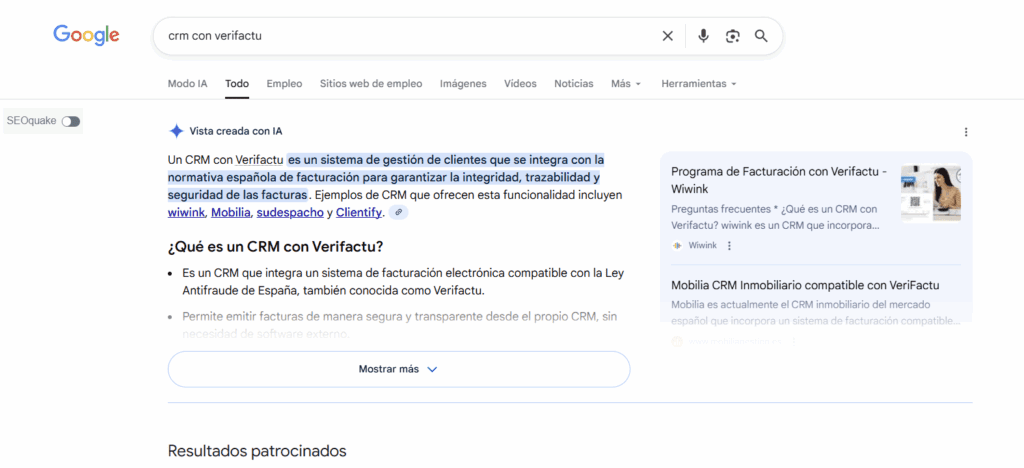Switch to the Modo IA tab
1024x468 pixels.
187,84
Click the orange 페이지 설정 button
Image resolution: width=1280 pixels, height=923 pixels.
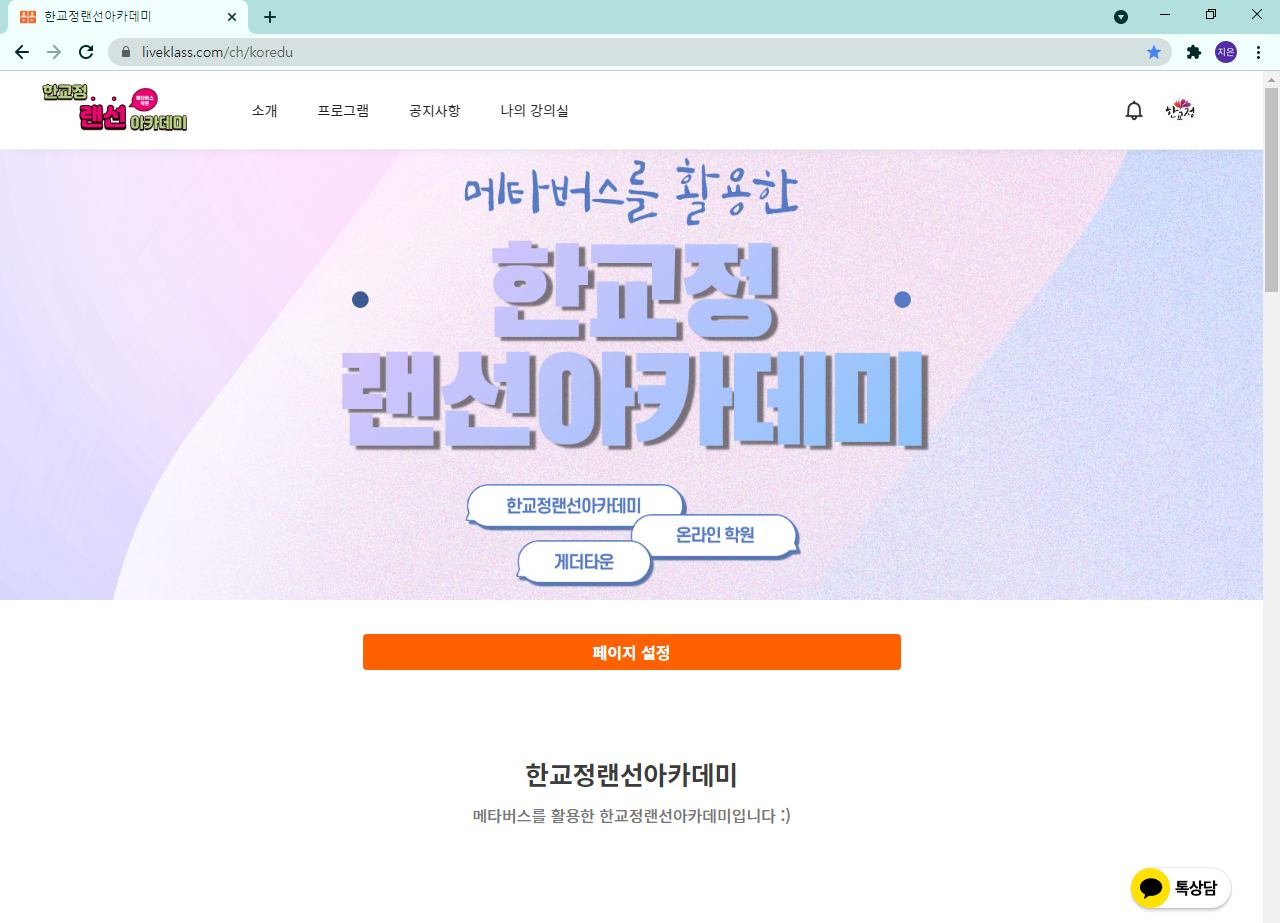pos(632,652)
#####
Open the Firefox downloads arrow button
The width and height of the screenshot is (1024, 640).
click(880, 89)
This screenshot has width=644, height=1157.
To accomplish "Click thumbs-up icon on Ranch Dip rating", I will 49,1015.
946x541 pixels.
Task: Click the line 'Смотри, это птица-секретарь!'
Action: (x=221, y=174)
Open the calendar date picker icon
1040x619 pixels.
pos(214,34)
#####
Try it |
For the word "button", go through the records and show each line that carries it.

Answer for this exercise |
Click the orange 페이지 설정 button
Open the Firefox downloads arrow button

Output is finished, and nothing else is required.